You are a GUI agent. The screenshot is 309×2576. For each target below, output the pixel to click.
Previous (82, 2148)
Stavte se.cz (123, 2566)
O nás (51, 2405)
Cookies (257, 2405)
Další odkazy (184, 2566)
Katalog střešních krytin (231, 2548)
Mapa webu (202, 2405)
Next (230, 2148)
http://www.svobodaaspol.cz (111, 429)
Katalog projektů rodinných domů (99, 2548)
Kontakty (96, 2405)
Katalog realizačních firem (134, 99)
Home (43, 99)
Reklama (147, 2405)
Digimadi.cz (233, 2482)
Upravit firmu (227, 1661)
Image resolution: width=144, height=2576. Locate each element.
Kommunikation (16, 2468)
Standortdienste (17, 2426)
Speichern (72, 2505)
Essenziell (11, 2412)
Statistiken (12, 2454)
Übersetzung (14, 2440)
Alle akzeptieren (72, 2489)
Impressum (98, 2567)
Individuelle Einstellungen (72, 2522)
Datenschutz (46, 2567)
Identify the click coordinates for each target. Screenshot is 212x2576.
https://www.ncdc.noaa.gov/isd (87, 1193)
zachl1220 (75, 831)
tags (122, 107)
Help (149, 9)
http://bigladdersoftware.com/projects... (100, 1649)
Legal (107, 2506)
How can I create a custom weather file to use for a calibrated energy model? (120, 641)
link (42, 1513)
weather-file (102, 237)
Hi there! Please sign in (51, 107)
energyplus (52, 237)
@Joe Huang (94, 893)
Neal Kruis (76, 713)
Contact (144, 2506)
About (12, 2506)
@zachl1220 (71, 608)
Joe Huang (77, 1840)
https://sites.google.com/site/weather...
= = = = =
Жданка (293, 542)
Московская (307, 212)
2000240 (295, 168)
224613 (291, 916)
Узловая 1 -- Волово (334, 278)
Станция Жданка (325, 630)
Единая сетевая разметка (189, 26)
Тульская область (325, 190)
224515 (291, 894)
= = = = =
* [TASK GOAL]
Please give again the lines above between the line holding "http://bigladdersoftware.com/projects... (100, 1649)" and the line holding "https://sites.google.com/site/weather...", inclusive, exactly as they are and with nothing added.

* [ANSWER BOX]
http://bigladdersoftware.com/projects... (100, 1649)
Legal (107, 2506)
How can I create a custom weather file to use for a calibrated energy model? (120, 641)
link (42, 1513)
weather-file (102, 237)
Hi there! Please sign in (51, 107)
energyplus (52, 237)
@Joe Huang (94, 893)
Neal Kruis (76, 713)
Contact (144, 2506)
About (12, 2506)
@zachl1220 (71, 608)
Joe Huang (77, 1840)
https://sites.google.com/site/weather...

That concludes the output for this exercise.